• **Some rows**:
[Begin]
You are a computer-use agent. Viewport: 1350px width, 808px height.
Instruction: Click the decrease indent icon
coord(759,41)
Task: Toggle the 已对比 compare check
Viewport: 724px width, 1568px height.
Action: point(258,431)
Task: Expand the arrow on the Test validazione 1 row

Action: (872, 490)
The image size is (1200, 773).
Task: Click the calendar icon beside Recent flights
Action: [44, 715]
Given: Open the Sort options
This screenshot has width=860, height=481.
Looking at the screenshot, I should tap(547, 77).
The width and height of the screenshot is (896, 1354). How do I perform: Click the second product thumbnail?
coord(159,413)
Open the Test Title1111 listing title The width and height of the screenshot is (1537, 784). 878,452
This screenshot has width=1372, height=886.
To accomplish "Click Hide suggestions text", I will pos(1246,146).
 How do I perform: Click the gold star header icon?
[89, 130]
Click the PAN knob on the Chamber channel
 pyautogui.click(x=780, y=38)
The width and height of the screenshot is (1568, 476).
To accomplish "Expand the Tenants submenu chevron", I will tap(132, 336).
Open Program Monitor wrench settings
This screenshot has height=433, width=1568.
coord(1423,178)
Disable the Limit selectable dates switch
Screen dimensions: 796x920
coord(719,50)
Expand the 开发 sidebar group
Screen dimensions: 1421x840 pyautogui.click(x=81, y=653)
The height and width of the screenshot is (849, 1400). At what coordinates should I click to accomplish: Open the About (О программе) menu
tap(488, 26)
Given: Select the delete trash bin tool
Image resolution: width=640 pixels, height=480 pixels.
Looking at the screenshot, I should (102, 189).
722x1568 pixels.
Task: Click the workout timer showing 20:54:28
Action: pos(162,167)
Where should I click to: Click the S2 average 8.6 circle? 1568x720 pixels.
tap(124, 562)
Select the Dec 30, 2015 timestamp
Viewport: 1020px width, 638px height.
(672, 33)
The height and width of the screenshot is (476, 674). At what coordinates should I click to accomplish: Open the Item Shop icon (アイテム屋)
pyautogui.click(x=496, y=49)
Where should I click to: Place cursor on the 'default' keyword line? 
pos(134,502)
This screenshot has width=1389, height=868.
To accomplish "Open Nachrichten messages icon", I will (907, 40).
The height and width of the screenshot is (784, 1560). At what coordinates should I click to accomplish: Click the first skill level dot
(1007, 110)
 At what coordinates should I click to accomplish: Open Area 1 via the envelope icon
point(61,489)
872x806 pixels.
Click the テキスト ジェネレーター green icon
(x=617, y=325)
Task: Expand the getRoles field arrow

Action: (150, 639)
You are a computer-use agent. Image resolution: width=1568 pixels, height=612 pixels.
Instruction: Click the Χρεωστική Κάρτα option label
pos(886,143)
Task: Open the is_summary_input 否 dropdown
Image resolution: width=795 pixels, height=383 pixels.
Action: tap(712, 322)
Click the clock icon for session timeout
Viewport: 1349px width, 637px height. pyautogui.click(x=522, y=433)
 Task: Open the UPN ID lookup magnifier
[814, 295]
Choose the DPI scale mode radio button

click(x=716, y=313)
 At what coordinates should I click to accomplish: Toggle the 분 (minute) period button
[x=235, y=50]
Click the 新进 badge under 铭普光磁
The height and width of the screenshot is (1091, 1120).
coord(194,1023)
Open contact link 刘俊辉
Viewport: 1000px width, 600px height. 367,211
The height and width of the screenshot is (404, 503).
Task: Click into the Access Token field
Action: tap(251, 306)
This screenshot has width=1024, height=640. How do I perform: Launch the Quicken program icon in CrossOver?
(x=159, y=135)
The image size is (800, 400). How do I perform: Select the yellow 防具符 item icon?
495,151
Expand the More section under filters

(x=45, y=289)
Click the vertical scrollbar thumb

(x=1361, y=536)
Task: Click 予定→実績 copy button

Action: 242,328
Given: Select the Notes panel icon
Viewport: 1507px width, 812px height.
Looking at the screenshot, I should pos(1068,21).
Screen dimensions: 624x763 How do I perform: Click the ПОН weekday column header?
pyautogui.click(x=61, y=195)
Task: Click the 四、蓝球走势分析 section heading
[End]
Please give the rows above as a numbered list, skipping any blank lines.

1. You are a computer-use agent. Viewport: 1350px width, 808px height.
2. Instruction: Click the decrease indent icon
3. coord(759,41)
4. Task: Toggle the 已对比 compare check
5. Viewport: 724px width, 1568px height.
6. Action: point(258,431)
7. Task: Expand the arrow on the Test validazione 1 row
8. Action: (872, 490)
9. The image size is (1200, 773).
10. Task: Click the calendar icon beside Recent flights
11. Action: [44, 715]
12. Given: Open the Sort options
13. This screenshot has width=860, height=481.
14. Looking at the screenshot, I should tap(547, 77).
15. The width and height of the screenshot is (896, 1354). How do I perform: Click the second product thumbnail?
16. coord(159,413)
17. Open the Test Title1111 listing title The width and height of the screenshot is (1537, 784). 878,452
18. This screenshot has width=1372, height=886.
19. To accomplish "Click Hide suggestions text", I will pos(1246,146).
20.  How do I perform: Click the gold star header icon?
21. [89, 130]
22. Click the PAN knob on the Chamber channel
23.  pyautogui.click(x=780, y=38)
24. The width and height of the screenshot is (1568, 476).
25. To accomplish "Expand the Tenants submenu chevron", I will tap(132, 336).
26. Open Program Monitor wrench settings
27. This screenshot has height=433, width=1568.
28. coord(1423,178)
29. Disable the Limit selectable dates switch
30. Screen dimensions: 796x920
31. coord(719,50)
32. Expand the 开发 sidebar group
33. Screen dimensions: 1421x840 pyautogui.click(x=81, y=653)
34. The height and width of the screenshot is (849, 1400). At what coordinates should I click to accomplish: Open the About (О программе) menu
35. tap(488, 26)
36. Given: Select the delete trash bin tool
37. Image resolution: width=640 pixels, height=480 pixels.
38. Looking at the screenshot, I should (102, 189).
39. 722x1568 pixels.
40. Task: Click the workout timer showing 20:54:28
41. Action: pos(162,167)
42. Where should I click to: Click the S2 average 8.6 circle? 1568x720 pixels.
43. tap(124, 562)
44. Select the Dec 30, 2015 timestamp
45. Viewport: 1020px width, 638px height.
46. (672, 33)
47. The height and width of the screenshot is (476, 674). At what coordinates should I click to accomplish: Open the Item Shop icon (アイテム屋)
48. pyautogui.click(x=496, y=49)
49. Where should I click to: Place cursor on the 'default' keyword line? 
50. pos(134,502)
51. This screenshot has width=1389, height=868.
52. To accomplish "Open Nachrichten messages icon", I will (907, 40).
53. The height and width of the screenshot is (784, 1560). At what coordinates should I click to accomplish: Click the first skill level dot
54. (1007, 110)
55.  At what coordinates should I click to accomplish: Open Area 1 via the envelope icon
56. point(61,489)
57. 872x806 pixels.
58. Click the テキスト ジェネレーター green icon
59. (x=617, y=325)
60. Task: Expand the getRoles field arrow
61. Action: (150, 639)
62. You are a computer-use agent. Image resolution: width=1568 pixels, height=612 pixels.
63. Instruction: Click the Χρεωστική Κάρτα option label
64. pos(886,143)
65. Task: Open the is_summary_input 否 dropdown
66. Image resolution: width=795 pixels, height=383 pixels.
67. Action: tap(712, 322)
68. Click the clock icon for session timeout
69. Viewport: 1349px width, 637px height. pyautogui.click(x=522, y=433)
70.  Task: Open the UPN ID lookup magnifier
71. [814, 295]
72. Choose the DPI scale mode radio button
73. click(x=716, y=313)
74.  At what coordinates should I click to accomplish: Toggle the 분 (minute) period button
75. [x=235, y=50]
76. Click the 新进 badge under 铭普光磁
77. The height and width of the screenshot is (1091, 1120).
78. coord(194,1023)
79. Open contact link 刘俊辉
80. Viewport: 1000px width, 600px height. 367,211
81. The height and width of the screenshot is (404, 503).
82. Task: Click into the Access Token field
83. Action: tap(251, 306)
84. This screenshot has width=1024, height=640. How do I perform: Launch the Quicken program icon in CrossOver?
85. (x=159, y=135)
86. The image size is (800, 400). How do I perform: Select the yellow 防具符 item icon?
87. 495,151
88. Expand the More section under filters
89. (x=45, y=289)
90. Click the vertical scrollbar thumb
91. (x=1361, y=536)
92. Task: Click 予定→実績 copy button
93. Action: 242,328
94. Given: Select the Notes panel icon
95. Viewport: 1507px width, 812px height.
96. Looking at the screenshot, I should pos(1068,21).
97. Screen dimensions: 624x763 How do I perform: Click the ПОН weekday column header?
98. pyautogui.click(x=61, y=195)
99. Task: Click the 四、蓝球走势分析 section heading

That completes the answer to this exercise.